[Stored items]
▬▬▬

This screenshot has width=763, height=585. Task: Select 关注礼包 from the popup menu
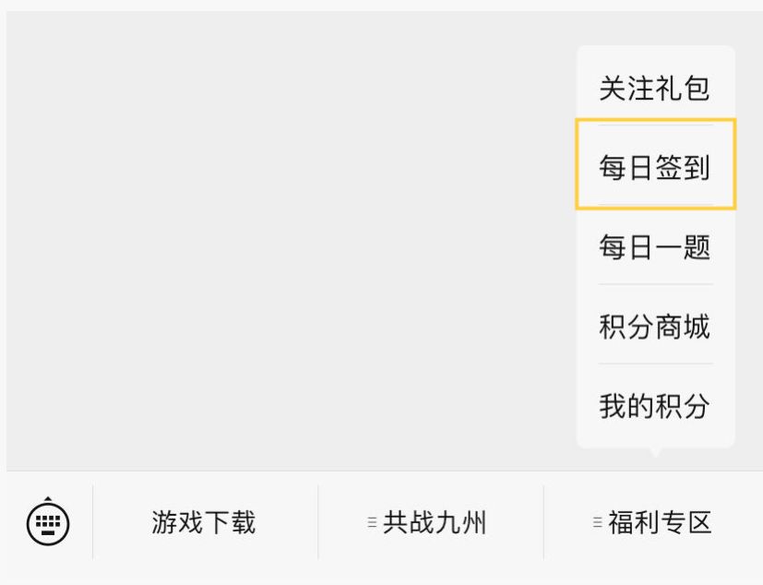[655, 89]
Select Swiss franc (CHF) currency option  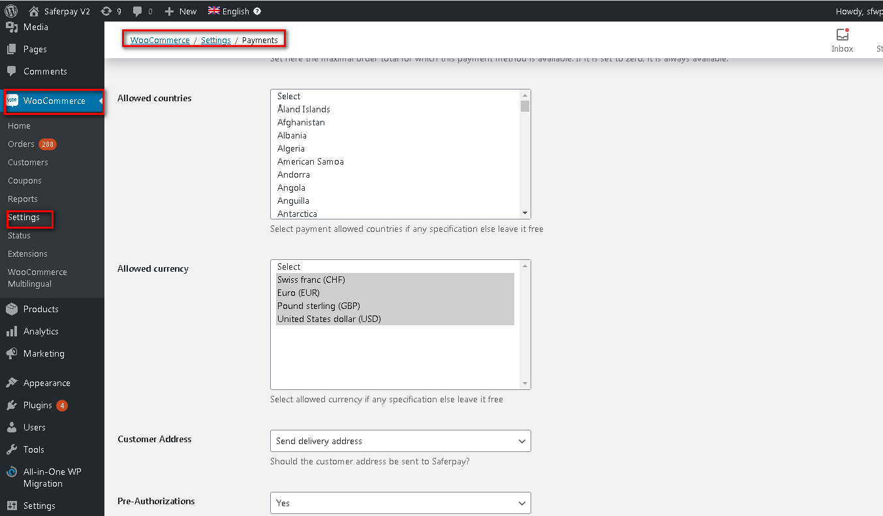point(311,280)
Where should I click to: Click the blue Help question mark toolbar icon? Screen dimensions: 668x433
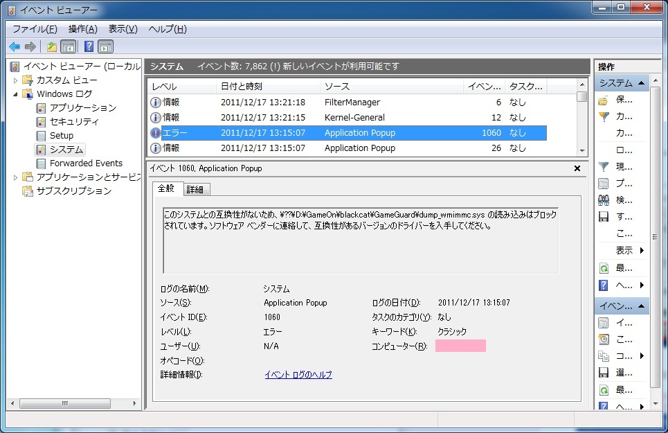(89, 46)
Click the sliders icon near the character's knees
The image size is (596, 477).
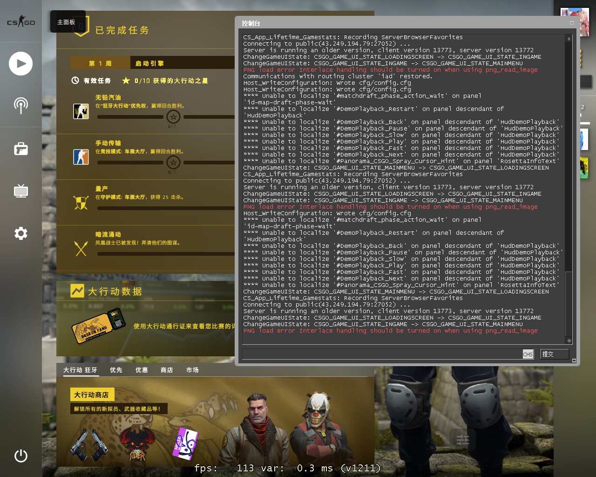click(x=462, y=439)
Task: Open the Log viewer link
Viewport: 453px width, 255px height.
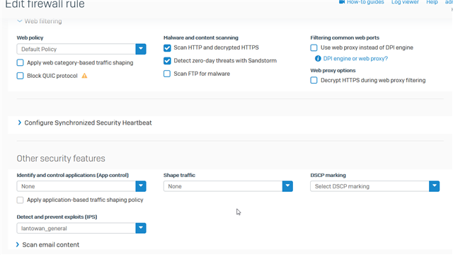Action: coord(405,2)
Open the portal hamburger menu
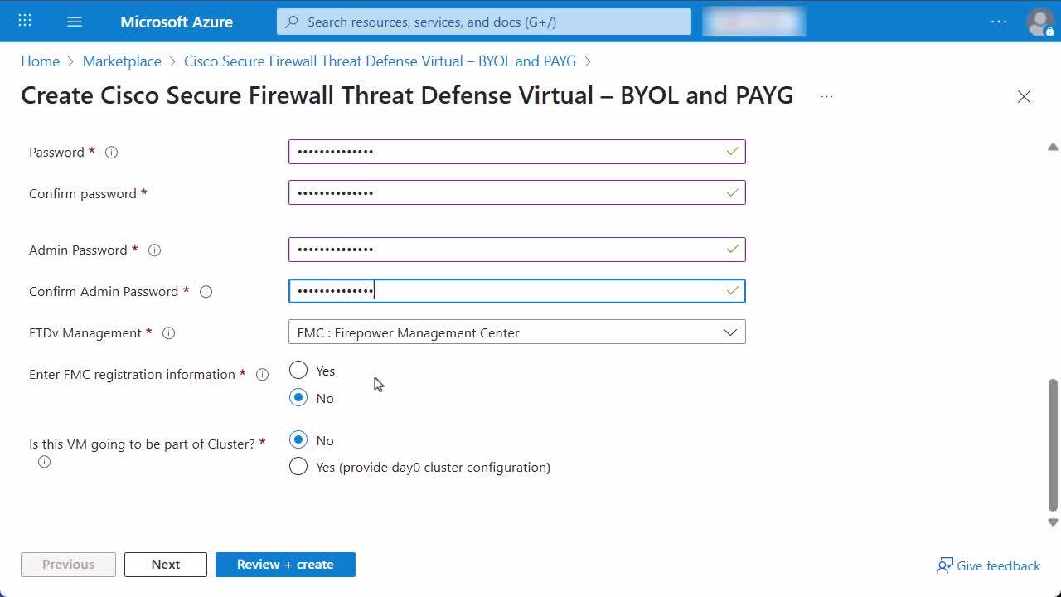 click(75, 22)
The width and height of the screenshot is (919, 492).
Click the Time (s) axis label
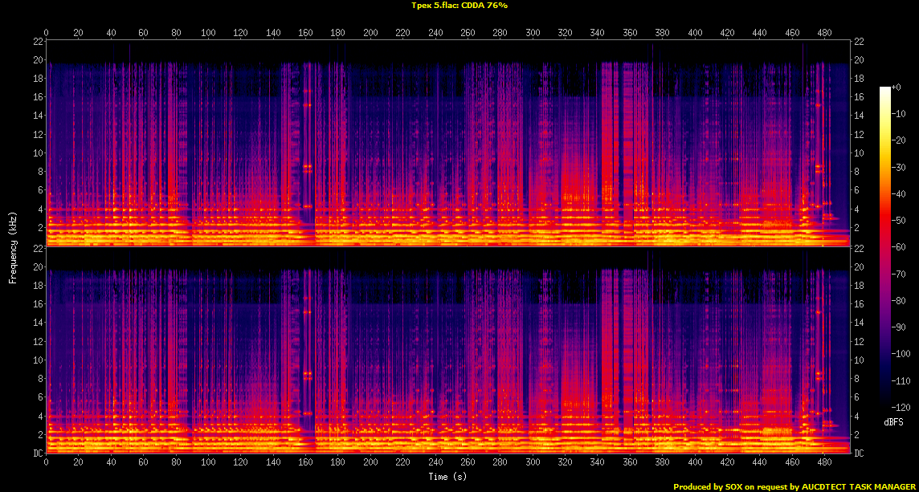coord(448,477)
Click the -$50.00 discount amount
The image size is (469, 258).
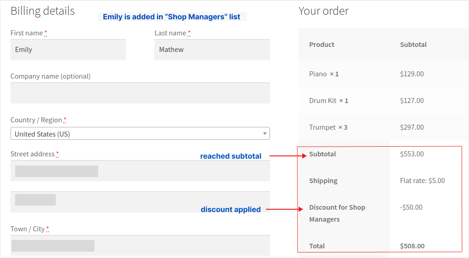411,207
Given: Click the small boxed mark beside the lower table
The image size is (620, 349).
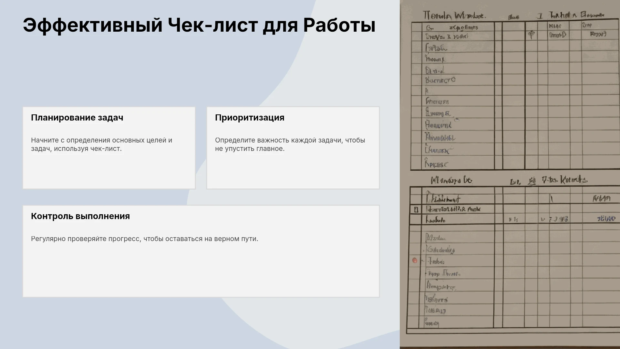Looking at the screenshot, I should coord(416,210).
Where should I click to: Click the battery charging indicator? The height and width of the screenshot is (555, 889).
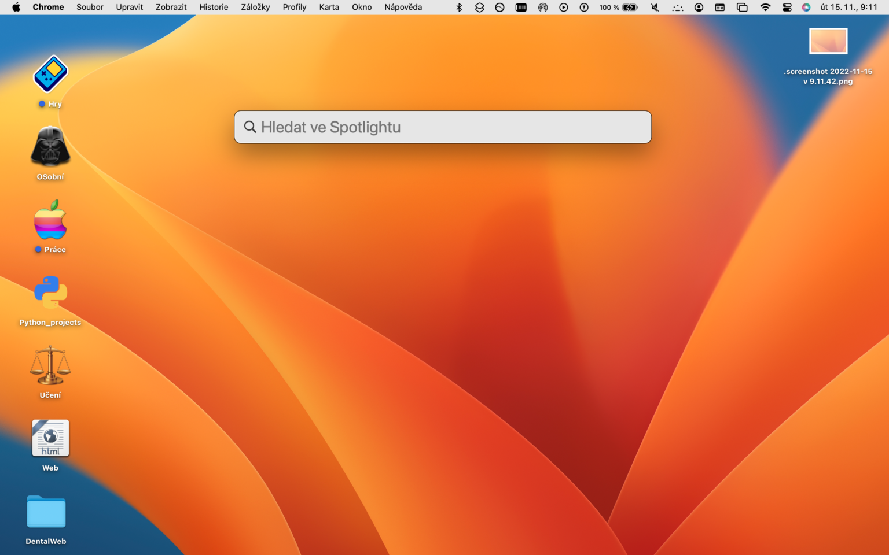[x=629, y=8]
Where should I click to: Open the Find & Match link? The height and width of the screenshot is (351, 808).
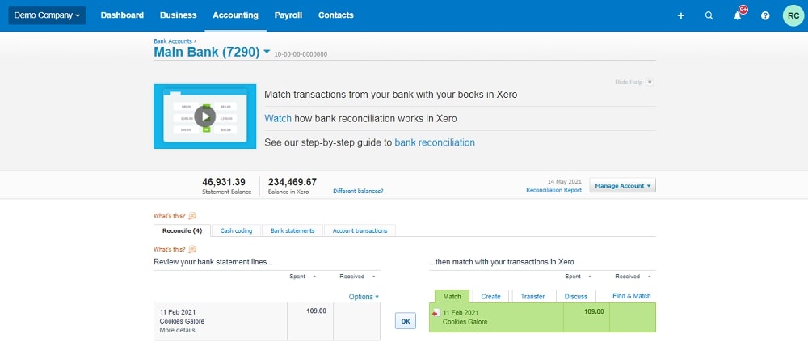click(x=631, y=296)
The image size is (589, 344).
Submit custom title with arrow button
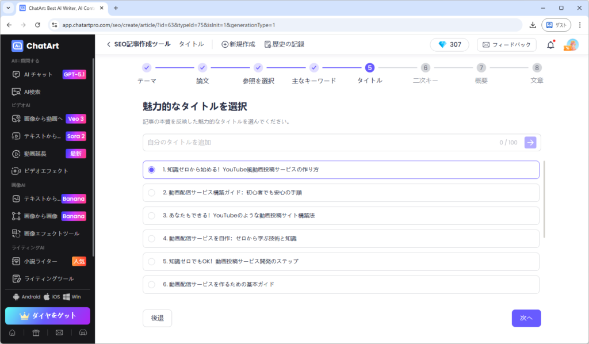(x=530, y=143)
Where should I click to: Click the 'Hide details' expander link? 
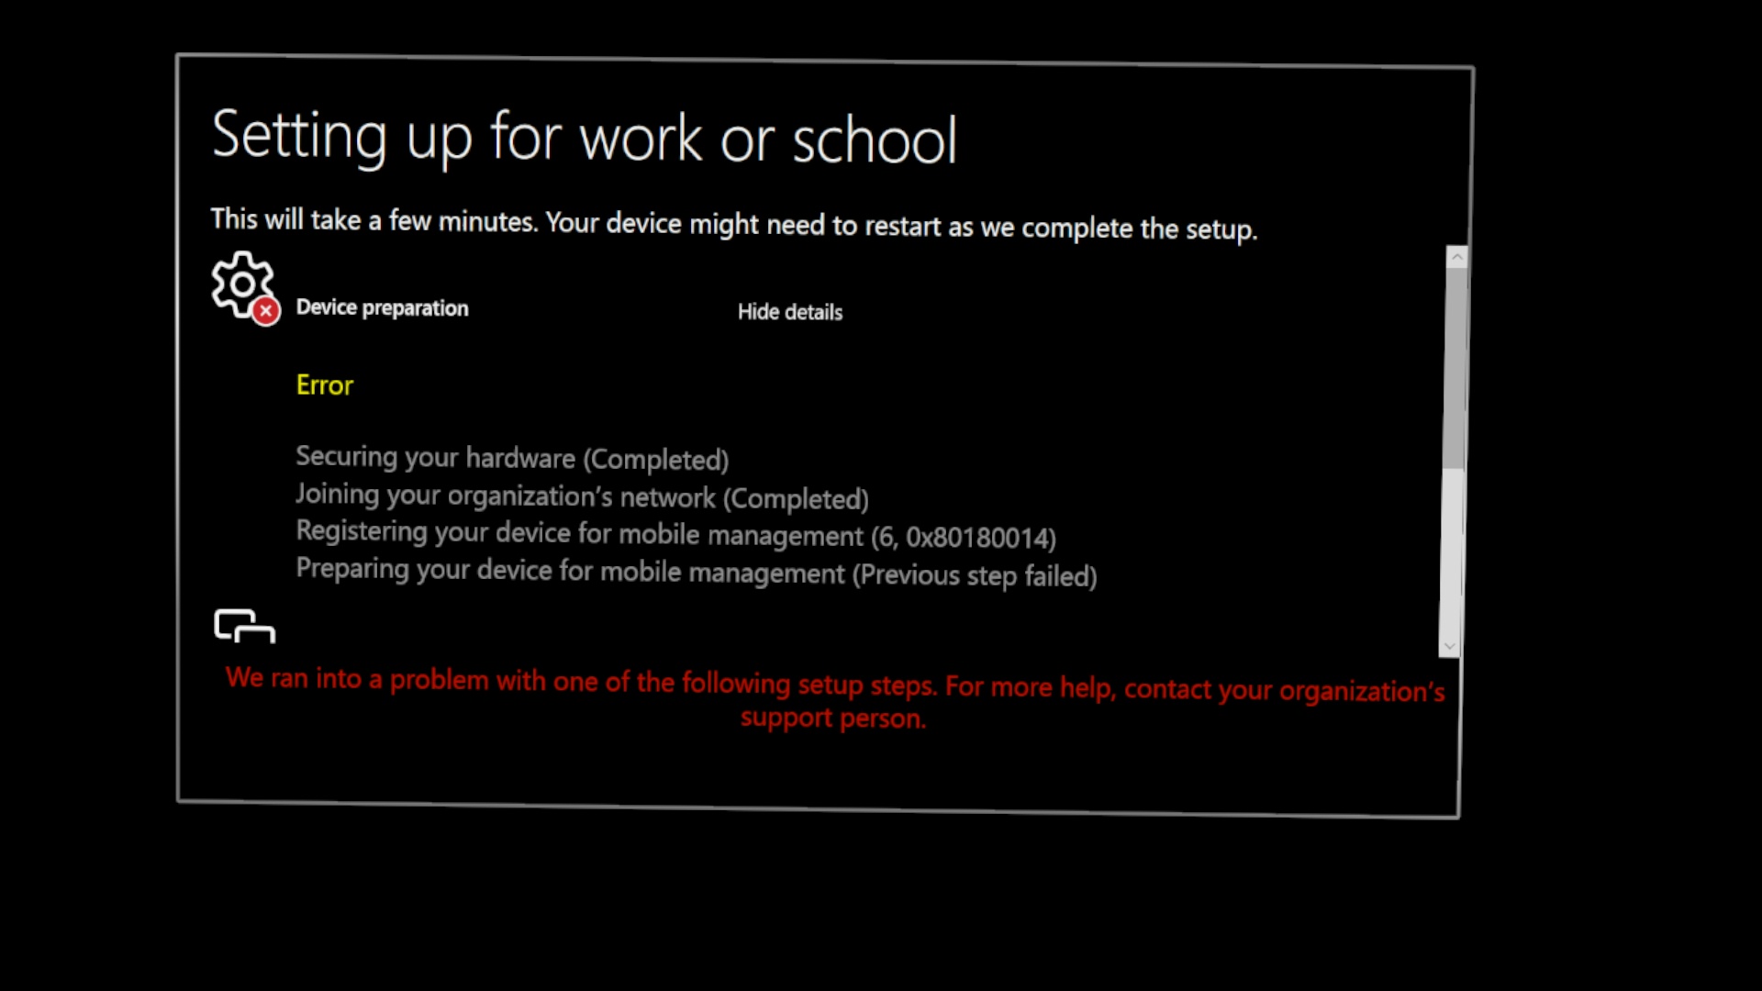tap(789, 312)
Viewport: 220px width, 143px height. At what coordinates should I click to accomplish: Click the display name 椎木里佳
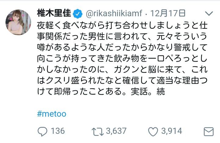tap(54, 13)
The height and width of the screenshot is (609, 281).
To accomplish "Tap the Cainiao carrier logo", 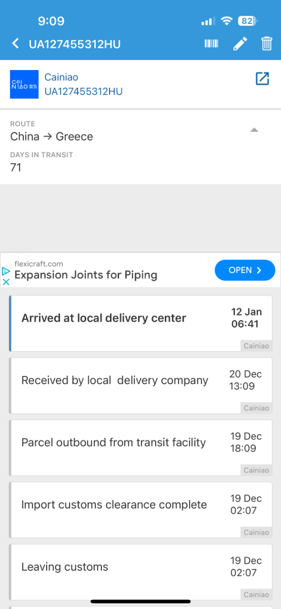I will pos(24,84).
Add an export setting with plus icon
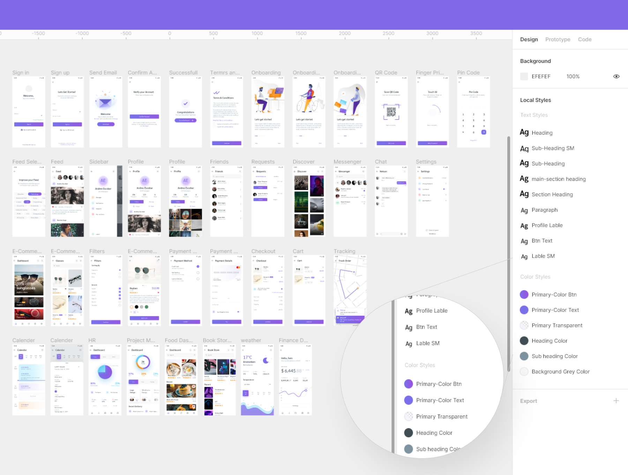 [616, 401]
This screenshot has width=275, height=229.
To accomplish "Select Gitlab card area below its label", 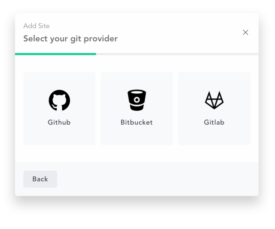I will click(x=214, y=135).
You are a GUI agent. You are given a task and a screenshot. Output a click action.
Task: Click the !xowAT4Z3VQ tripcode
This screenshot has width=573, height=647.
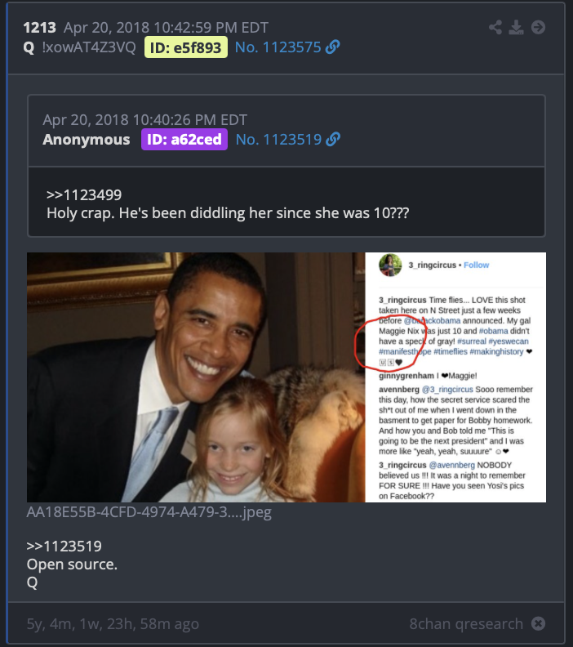[x=89, y=47]
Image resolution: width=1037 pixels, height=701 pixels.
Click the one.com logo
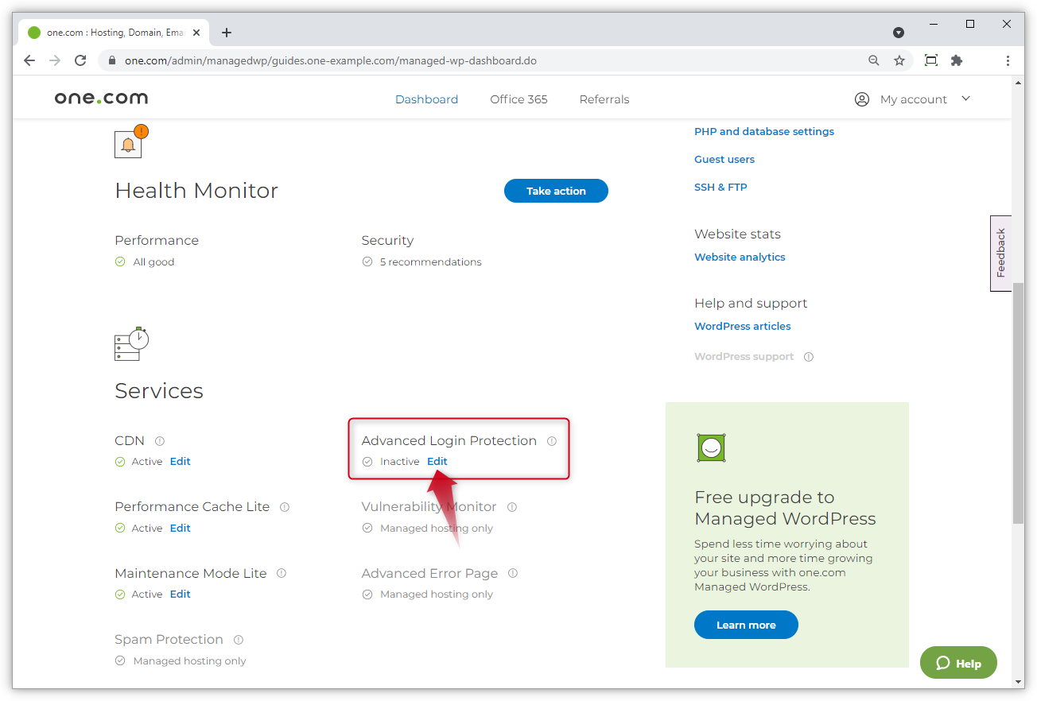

▬▬▬

Start at the line that contains "Task: Click the !xowAT4Z3VQ tripcode" and retype every line through the end of the entries above, both ends included. Exclude all pictures.

## OUTPUT OF THE TASK
Task: Click the !xowAT4Z3VQ tripcode
This screenshot has width=573, height=647.
[x=89, y=47]
Image resolution: width=1037 pixels, height=701 pixels.
Click the one.com logo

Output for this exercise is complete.